The engine noise grew intense.
He jumped away from the door. A blue Chrysler New Yorker appeared in the glass, heading toward them, chrome gleaming, bouncing across the road outside and the sidewalk and grass and parking lot, straight for the door.
Danisha screamed. “No.”
She stumbled back, turning to flee. It was her mother’s car. It crossed the blacktop parking lot before she could draw breath and rammed straight into the front door of the office and right on through.
The sun was low on the western horizon, the sky hazed red from sand, when Sarah cruised along a boulevard into downtown Roswell.
The city was sprawling yet tidy, with lawns struggling to find purchase and trees that crouched against the arid wind. She saw no overt signs of alien infestation.

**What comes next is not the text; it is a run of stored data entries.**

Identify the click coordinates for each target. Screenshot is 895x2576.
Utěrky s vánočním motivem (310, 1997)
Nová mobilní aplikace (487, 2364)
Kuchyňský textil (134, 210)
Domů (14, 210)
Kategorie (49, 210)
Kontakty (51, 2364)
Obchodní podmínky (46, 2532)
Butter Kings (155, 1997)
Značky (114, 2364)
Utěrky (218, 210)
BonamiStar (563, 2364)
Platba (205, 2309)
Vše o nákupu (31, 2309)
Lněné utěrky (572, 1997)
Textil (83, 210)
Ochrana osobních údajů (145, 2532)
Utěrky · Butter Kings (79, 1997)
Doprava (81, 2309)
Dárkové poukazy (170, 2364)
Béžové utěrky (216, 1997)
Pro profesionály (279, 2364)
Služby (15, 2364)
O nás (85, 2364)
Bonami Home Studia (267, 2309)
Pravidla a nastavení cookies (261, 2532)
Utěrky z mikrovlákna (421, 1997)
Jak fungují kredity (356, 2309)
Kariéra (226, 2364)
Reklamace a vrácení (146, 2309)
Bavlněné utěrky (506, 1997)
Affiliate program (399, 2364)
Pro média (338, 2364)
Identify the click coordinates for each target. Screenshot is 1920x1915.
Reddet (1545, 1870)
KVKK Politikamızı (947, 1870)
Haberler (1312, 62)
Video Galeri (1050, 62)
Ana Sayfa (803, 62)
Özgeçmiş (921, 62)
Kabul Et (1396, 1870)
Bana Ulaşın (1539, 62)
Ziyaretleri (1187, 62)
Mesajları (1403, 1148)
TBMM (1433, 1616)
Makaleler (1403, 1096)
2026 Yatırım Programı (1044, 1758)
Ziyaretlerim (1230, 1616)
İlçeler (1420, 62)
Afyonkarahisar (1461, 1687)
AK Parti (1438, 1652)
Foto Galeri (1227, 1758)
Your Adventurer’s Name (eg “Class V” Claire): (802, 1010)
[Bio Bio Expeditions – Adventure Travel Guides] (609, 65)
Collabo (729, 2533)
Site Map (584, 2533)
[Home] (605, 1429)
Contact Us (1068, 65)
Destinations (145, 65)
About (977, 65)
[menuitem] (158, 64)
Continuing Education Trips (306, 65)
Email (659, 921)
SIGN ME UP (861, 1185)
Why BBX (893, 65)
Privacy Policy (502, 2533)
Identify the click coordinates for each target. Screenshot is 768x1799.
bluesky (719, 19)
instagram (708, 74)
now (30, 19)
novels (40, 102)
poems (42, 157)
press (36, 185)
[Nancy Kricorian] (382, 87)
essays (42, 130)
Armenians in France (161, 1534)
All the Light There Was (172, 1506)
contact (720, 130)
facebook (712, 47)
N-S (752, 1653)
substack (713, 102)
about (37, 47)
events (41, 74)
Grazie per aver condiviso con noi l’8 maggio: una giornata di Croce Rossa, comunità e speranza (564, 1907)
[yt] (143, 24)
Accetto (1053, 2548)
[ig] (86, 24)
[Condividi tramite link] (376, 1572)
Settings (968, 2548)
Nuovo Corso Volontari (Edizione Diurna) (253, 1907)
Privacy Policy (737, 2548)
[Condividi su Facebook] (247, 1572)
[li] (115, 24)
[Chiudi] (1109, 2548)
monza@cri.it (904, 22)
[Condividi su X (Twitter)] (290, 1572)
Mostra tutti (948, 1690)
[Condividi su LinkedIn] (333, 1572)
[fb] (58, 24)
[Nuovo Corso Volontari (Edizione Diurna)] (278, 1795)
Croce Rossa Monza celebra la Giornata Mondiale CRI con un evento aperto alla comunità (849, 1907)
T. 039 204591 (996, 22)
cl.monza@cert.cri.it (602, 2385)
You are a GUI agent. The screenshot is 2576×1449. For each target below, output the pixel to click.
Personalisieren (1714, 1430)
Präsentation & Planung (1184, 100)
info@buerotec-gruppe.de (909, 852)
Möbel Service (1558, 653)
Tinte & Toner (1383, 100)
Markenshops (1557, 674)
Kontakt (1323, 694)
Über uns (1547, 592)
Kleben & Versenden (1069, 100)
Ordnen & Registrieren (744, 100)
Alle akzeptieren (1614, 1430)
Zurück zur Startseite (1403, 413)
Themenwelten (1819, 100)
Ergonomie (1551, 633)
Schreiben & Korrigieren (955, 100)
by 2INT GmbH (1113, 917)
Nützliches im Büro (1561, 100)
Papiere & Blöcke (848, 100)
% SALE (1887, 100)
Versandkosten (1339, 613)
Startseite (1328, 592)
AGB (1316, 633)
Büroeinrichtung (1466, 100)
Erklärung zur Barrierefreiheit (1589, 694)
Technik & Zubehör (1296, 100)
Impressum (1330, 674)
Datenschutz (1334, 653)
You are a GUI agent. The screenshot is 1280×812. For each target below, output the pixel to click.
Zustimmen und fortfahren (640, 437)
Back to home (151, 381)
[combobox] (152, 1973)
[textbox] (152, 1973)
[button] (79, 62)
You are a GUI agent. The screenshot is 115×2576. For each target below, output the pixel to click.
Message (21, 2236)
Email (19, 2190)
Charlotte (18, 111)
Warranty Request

At a stoplight, she texted Teresa Gavilan. Here.
A minute later, her phone pinged. Medical Tent #1.
Southwest of the city limits the Gatecrasher Festival rose from the desert like a kaleidoscopic outcropping of wild life. The immense parking lot was packed with cars and trucks from across the Southwest. The distant stage looked heavy with lights and Marshall stacks. There were thirty thousand people inside the chain-link fence. It looked like a Renaissance Fair that had been crashed by loggers and cowboys. Nobody was going to notice her.